Saved data entries:
=== Begin Enclosure ===

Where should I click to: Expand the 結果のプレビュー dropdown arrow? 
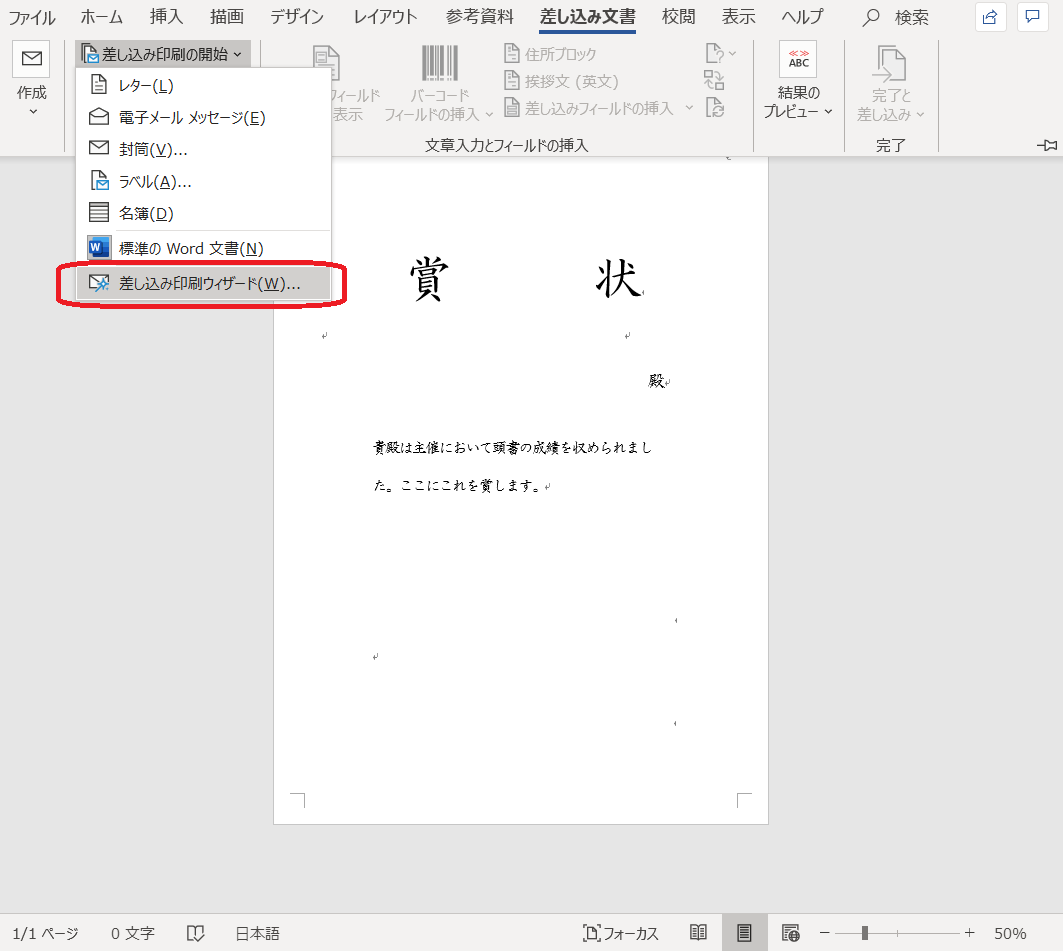(x=828, y=112)
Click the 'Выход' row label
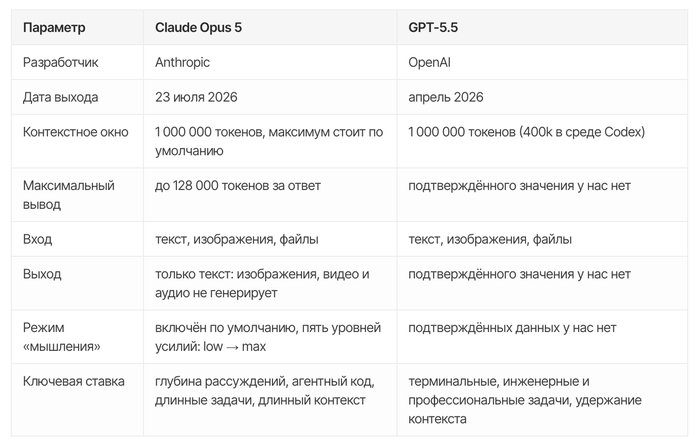 pyautogui.click(x=42, y=274)
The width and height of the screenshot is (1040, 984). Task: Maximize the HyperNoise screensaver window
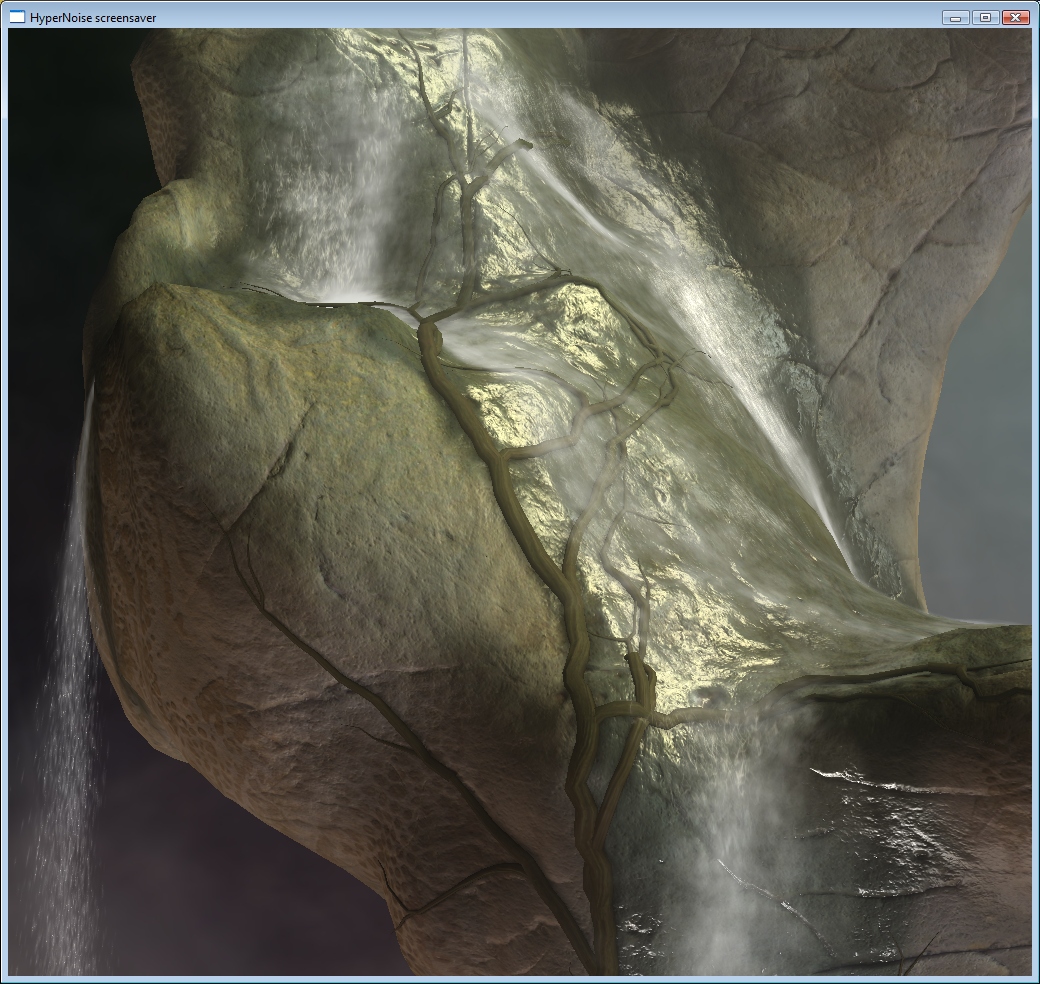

=== End Enclosure ===

- **WHAT YOU HAVE TO DO**: Copy the data character for character, but drop all pictures from the copy.

- **ANSWER SPACE**:
Where should I click to: Expand the 結果のプレビュー dropdown arrow? 
(x=828, y=112)
Click the 'Выход' row label
 pyautogui.click(x=42, y=274)
The width and height of the screenshot is (1040, 984). Task: Maximize the HyperNoise screensaver window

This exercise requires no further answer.